(Dataset items)

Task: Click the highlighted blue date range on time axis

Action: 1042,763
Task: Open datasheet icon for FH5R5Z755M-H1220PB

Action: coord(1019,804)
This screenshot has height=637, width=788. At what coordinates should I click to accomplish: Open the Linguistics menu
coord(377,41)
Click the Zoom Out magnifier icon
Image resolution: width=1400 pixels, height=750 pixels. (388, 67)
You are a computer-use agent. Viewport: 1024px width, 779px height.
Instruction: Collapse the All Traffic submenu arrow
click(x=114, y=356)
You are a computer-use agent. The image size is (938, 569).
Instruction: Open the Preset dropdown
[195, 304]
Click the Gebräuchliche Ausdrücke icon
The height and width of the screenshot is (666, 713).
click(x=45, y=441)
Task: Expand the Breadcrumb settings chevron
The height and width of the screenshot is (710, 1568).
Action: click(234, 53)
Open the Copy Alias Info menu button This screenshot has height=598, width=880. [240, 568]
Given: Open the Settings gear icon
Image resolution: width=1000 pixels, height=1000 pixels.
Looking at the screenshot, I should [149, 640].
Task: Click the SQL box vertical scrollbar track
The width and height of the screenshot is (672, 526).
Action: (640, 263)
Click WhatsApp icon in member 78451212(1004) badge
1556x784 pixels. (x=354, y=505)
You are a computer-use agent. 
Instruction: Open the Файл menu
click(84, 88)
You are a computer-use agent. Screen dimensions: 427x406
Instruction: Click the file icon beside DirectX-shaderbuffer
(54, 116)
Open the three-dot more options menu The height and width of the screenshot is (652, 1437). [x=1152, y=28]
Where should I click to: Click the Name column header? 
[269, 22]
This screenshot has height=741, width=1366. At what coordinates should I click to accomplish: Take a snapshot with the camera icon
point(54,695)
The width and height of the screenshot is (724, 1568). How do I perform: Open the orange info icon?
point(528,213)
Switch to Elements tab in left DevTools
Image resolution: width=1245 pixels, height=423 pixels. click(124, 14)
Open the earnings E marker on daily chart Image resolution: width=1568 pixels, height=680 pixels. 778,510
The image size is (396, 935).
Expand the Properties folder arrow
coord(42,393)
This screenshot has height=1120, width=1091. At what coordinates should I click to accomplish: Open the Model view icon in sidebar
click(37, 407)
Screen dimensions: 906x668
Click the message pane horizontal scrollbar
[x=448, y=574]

* **Task to carry out**: Copy every line of the records, leaving nothing out.

* **Response to this exercise**:
Task: Click the highlighted blue date range on time axis

Action: 1042,763
Task: Open datasheet icon for FH5R5Z755M-H1220PB

Action: coord(1019,804)
This screenshot has height=637, width=788. At what coordinates should I click to accomplish: Open the Linguistics menu
coord(377,41)
Click the Zoom Out magnifier icon
Image resolution: width=1400 pixels, height=750 pixels. (388, 67)
You are a computer-use agent. Viewport: 1024px width, 779px height.
Instruction: Collapse the All Traffic submenu arrow
click(x=114, y=356)
You are a computer-use agent. The image size is (938, 569).
Instruction: Open the Preset dropdown
[195, 304]
Click the Gebräuchliche Ausdrücke icon
The height and width of the screenshot is (666, 713).
click(x=45, y=441)
Task: Expand the Breadcrumb settings chevron
The height and width of the screenshot is (710, 1568).
Action: click(234, 53)
Open the Copy Alias Info menu button This screenshot has height=598, width=880. [240, 568]
Given: Open the Settings gear icon
Image resolution: width=1000 pixels, height=1000 pixels.
Looking at the screenshot, I should [149, 640].
Task: Click the SQL box vertical scrollbar track
The width and height of the screenshot is (672, 526).
Action: (640, 263)
Click WhatsApp icon in member 78451212(1004) badge
1556x784 pixels. (x=354, y=505)
You are a computer-use agent. 
Instruction: Open the Файл menu
click(84, 88)
You are a computer-use agent. Screen dimensions: 427x406
Instruction: Click the file icon beside DirectX-shaderbuffer
(54, 116)
Open the three-dot more options menu The height and width of the screenshot is (652, 1437). [x=1152, y=28]
Where should I click to: Click the Name column header? 
[269, 22]
This screenshot has height=741, width=1366. At what coordinates should I click to accomplish: Take a snapshot with the camera icon
point(54,695)
The width and height of the screenshot is (724, 1568). How do I perform: Open the orange info icon?
point(528,213)
Switch to Elements tab in left DevTools
Image resolution: width=1245 pixels, height=423 pixels. click(124, 14)
Open the earnings E marker on daily chart Image resolution: width=1568 pixels, height=680 pixels. 778,510
The image size is (396, 935).
Expand the Properties folder arrow
coord(42,393)
This screenshot has height=1120, width=1091. At what coordinates should I click to accomplish: Open the Model view icon in sidebar
click(37, 407)
Screen dimensions: 906x668
Click the message pane horizontal scrollbar
[x=448, y=574]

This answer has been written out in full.